The response must consist of the lines from the one holding "Given: Toggle Thép D10 CB300 legend series" through the final line of the entries, given again exactly and without any pictures.

··· RECORDS FOR THE TASK ···

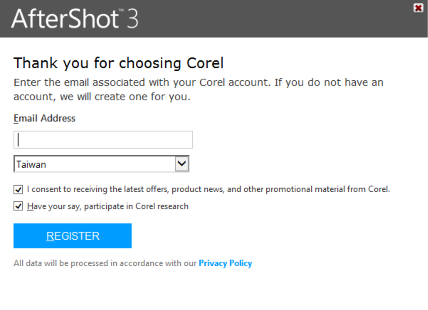The height and width of the screenshot is (310, 428).
Task: Uncheck the promotional offers consent checkbox
Action: 19,190
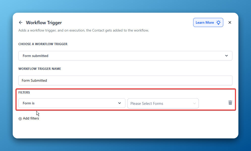
Task: Click the lightbulb icon in Learn More
Action: 218,22
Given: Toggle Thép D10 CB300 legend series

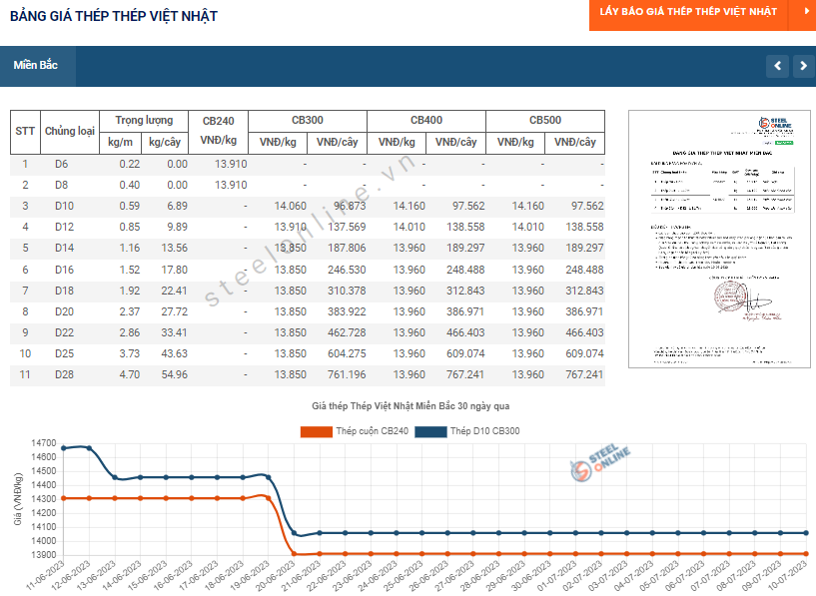Looking at the screenshot, I should [x=485, y=431].

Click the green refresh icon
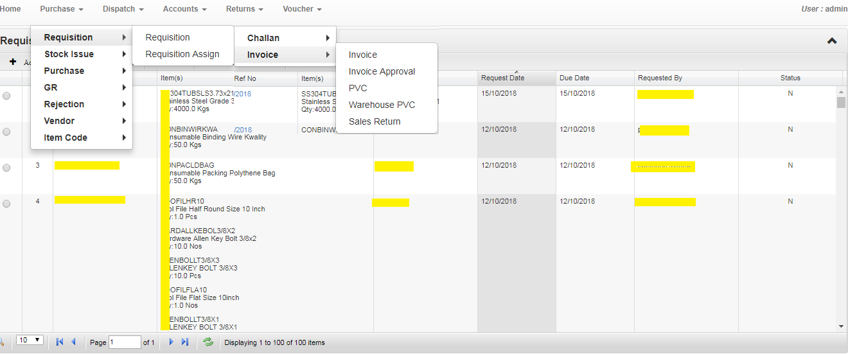pos(208,342)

···

(ANSWER SPACE):
Given: Toggle Thép D10 CB300 legend series

Looking at the screenshot, I should [x=485, y=431].

Click the green refresh icon
pos(208,342)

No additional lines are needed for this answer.